From:John Cowan <jcowan@...>
Date:Thursday, March 16, 2000, 19:46
Sally Caves wrote:

> > virama (vowel killer)
> How does that work?
A standard feature of Indic scripts is that each consonant letter contains an inherent vowel, typically whatever the local representative of Middle Indic short /a/ is: Hindi /@/, Bengali /O/, and so on. If you write the "k" consonant letter by itself it means not /k/ but /ka/. If you write it with an "a:" diacritic it means /ka:/, with an "i" diacritic it means /ki/, and so on.

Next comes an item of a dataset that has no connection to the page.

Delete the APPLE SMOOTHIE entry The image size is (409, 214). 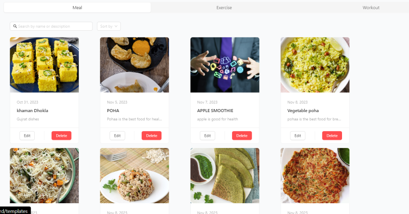(242, 136)
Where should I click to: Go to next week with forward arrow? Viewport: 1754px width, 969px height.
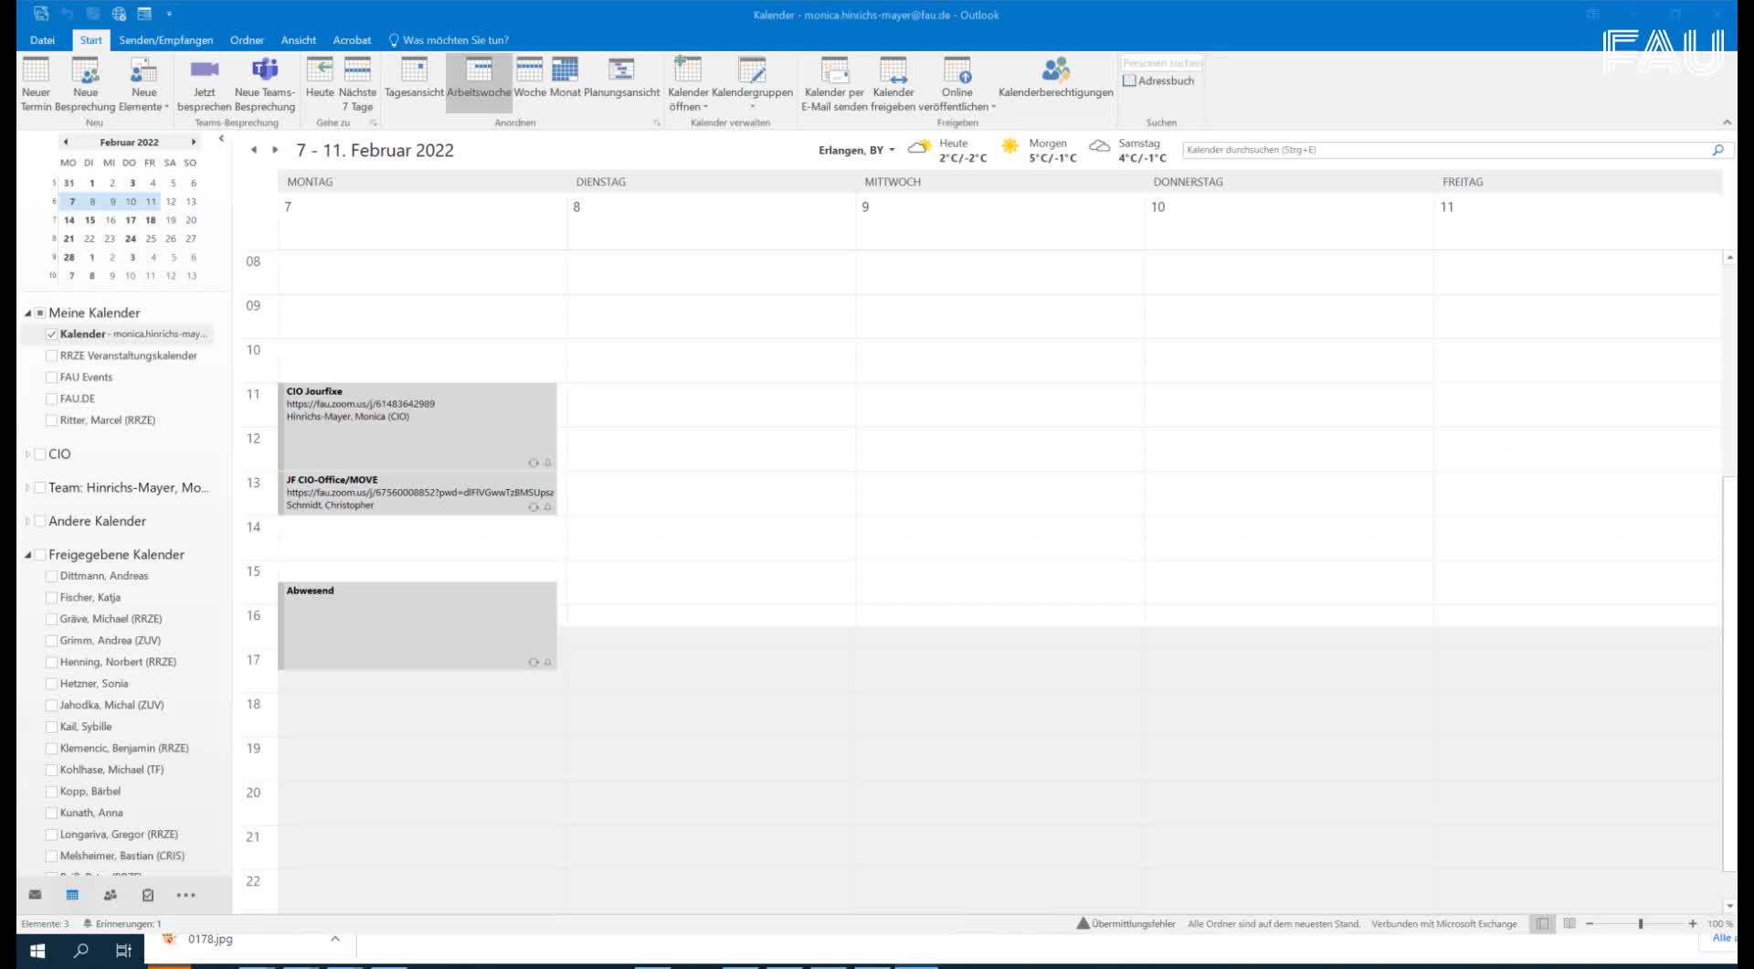click(x=275, y=150)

These diacritics can appear above, below, before, or after the consonant letter, or even in two pieces before and after, depending on the vowel and the individual script. There are also stand-alone vowel letters, used for vowels that are not preceded by consonants. The virama is a diacritic which when attached to a consonant "kills" the vowel, so that the consonant letter "k" now represents simply /k/. Explicit viramas usually appear on a final consonant. In the case of a consonant cluster, all but the last letter of the cluster typically appear in a "half-consonant" form, graphically reduced by omitting the stem. This is equivalent to the use of a virama, and in ISCII (Indian character code) and Unicode, half-consonants are represented internally to the computer by using the regular consonant plus a virama code. -- Schlingt dreifach einen Kreis um dies! || John Cowan <jcowan@...> Schliesst euer Aug vor heiliger Schau, || http://www.reutershealth.com Denn er genoss vom Honig-Tau, || http://www.ccil.org/~cowan Und trank die Milch vom Paradies. -- Coleridge (tr. Politzer)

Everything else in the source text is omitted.